*Job*: List each line of the records below that contains the word "under", copying every such line in full.

** Start of Provided data **

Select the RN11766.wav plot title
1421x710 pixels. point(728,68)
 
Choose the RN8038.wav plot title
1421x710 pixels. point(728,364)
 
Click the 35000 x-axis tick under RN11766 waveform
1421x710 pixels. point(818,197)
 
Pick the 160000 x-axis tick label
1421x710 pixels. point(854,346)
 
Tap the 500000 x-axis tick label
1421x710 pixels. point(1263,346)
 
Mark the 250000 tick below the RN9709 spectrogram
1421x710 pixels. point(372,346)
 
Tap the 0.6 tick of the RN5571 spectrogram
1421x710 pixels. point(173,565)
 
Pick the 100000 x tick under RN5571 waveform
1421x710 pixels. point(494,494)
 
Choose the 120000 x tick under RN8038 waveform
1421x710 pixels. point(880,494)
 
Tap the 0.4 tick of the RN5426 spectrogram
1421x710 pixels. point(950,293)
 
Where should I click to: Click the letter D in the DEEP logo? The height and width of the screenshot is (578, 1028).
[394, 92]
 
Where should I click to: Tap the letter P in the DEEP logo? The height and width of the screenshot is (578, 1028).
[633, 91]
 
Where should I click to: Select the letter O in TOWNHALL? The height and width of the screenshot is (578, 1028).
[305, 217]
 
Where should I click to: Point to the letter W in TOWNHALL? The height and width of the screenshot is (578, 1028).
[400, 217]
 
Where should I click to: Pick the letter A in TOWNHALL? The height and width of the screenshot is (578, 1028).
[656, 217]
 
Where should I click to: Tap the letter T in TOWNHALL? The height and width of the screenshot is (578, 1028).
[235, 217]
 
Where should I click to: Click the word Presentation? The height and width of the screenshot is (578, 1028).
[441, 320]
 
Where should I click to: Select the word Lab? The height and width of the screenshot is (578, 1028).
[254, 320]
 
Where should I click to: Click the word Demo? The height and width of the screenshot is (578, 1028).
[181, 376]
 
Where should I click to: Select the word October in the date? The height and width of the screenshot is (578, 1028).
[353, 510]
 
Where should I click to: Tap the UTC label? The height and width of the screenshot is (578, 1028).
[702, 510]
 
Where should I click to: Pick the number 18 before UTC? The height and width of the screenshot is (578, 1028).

** End of Provided data **

*Answer*:
Click the 35000 x-axis tick under RN11766 waveform
Pick the 100000 x tick under RN5571 waveform
Choose the 120000 x tick under RN8038 waveform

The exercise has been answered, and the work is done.